Hi @Kaliyug Antagonist. The answers above from @slachterman and @mqureshi are excellent.

Here is another way (at a higher-level) to look at this problem. Here are some tips to plan out a DR strategy for the smoldering datacenter problem that is mentioned above.

1. Use the term Disaster Recovery instead of Backup. This gets the administrators to move away from the RDBMS-like idea that they can simply run a script and recover the entire cluster.

2. Discuss RTO/RPO and let the business answers drive the architecture. RTO and RPO requirements need to be defined by the Business - these requirements drive all decisions around Disaster recovery

A 1-hour/1-hour RTO/RPO is wildly different (cost and architecture) from a 2-week/1-day RTO/RPO. When they choose the RTO/RPO requirements they are also choosing the required cost & architecture.

By having well-defined RTO/RPO requirements you will avoid having an over-engineered solution (which may be far too expensive) and will also avoid having an under-engineered solution (which may fail precisely when you need it most - during a Disaster event)

3.'Band’ your data assets into different categories for RTO/RPO purposes.
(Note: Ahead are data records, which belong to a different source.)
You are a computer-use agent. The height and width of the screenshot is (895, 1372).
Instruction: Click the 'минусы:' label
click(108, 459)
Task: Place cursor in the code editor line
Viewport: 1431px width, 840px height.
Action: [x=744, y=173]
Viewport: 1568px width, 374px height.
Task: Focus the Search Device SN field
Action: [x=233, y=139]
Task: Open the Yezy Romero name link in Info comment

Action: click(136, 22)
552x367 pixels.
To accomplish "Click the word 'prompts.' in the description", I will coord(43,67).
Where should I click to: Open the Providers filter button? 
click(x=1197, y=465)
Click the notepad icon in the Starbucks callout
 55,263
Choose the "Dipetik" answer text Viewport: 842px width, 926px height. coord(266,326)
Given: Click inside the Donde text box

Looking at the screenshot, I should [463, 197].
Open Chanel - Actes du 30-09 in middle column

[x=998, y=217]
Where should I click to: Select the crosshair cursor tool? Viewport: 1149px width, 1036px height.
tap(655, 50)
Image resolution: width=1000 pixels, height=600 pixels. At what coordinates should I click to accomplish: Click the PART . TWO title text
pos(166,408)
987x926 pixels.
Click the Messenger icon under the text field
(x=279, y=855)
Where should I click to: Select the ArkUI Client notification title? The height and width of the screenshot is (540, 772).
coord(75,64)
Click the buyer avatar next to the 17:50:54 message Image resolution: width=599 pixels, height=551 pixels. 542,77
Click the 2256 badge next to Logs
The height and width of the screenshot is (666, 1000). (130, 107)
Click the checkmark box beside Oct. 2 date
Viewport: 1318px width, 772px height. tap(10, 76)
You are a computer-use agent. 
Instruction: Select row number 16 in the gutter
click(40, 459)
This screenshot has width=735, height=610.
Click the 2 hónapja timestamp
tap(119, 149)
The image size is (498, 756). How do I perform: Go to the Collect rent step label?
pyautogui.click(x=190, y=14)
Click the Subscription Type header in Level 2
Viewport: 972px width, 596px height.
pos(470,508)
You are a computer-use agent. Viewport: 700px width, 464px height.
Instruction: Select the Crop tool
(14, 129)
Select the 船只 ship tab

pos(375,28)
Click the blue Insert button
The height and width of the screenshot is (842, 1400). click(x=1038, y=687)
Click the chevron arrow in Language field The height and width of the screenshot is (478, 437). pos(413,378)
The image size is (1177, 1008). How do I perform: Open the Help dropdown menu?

Example: Band 1 = 1 hour RTO. Band 2 = 1 day RTO. Band 3 = 1 week RTO, Band 4 = 1 month RTO, Band 5 = Not required in the event of a disaster

You would be surprised how much data can wait in the event of a SEVERE crash. For example, datasets that are used to provide a report that is distributed once per month - they should never require a 1-hour RTO.

Hope that helps.